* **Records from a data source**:
•••••

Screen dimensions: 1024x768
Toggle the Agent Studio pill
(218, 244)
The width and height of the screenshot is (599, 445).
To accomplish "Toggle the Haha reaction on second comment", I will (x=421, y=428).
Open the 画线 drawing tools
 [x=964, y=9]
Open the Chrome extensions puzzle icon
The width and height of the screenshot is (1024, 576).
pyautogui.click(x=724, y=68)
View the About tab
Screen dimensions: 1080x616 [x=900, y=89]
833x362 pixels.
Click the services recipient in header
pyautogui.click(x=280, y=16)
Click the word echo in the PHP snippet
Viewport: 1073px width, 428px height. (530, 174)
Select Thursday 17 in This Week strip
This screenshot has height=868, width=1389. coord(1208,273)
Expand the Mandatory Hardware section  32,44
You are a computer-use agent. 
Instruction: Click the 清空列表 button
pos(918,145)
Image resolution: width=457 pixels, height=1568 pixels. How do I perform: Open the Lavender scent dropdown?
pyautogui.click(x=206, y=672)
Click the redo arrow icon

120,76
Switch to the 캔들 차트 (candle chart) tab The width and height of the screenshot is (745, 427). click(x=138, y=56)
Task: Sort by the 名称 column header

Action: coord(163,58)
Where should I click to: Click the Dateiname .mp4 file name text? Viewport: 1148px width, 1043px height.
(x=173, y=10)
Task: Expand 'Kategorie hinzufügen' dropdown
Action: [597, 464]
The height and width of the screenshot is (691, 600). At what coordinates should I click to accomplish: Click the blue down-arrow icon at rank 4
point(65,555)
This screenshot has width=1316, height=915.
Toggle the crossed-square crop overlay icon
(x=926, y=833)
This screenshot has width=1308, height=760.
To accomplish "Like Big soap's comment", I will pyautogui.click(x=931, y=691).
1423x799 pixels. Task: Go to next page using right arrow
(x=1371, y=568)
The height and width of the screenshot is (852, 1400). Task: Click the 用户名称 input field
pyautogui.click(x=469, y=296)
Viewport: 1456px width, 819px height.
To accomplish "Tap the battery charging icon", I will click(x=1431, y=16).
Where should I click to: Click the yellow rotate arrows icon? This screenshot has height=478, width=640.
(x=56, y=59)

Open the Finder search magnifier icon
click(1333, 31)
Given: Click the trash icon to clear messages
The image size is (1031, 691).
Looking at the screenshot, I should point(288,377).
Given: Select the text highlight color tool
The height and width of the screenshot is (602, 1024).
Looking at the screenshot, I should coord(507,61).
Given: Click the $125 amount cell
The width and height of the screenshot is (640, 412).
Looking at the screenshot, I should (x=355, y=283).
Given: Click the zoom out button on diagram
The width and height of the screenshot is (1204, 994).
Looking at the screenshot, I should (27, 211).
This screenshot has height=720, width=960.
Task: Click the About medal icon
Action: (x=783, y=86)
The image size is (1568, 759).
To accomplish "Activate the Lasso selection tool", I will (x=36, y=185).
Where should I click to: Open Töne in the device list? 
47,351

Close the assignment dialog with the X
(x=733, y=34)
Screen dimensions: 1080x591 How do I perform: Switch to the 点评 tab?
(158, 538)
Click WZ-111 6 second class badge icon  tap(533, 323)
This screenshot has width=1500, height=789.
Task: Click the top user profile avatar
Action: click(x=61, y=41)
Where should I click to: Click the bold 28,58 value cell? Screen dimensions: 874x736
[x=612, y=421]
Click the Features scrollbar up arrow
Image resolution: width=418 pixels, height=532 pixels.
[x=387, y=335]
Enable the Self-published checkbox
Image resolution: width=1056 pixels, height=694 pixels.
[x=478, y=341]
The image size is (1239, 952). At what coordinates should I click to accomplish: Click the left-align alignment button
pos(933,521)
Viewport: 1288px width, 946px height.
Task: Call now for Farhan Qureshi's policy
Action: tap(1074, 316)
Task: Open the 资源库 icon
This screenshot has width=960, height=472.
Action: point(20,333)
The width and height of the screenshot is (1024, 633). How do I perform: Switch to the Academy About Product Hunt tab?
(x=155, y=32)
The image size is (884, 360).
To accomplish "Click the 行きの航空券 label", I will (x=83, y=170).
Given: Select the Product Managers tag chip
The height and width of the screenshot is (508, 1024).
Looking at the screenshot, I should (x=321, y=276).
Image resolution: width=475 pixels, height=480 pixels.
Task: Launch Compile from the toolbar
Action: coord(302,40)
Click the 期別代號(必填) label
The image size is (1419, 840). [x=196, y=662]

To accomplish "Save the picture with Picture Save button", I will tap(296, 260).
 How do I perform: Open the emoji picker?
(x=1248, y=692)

•••••

* **What the task requires**: If a line falls between the first line of the data above and the line holding "Open the Chrome extensions puzzle icon", inclusive, retype it exactly; retype no other line.

* **Output of the task**:
Screen dimensions: 1024x768
Toggle the Agent Studio pill
(218, 244)
The width and height of the screenshot is (599, 445).
To accomplish "Toggle the Haha reaction on second comment", I will (x=421, y=428).
Open the 画线 drawing tools
 [x=964, y=9]
Open the Chrome extensions puzzle icon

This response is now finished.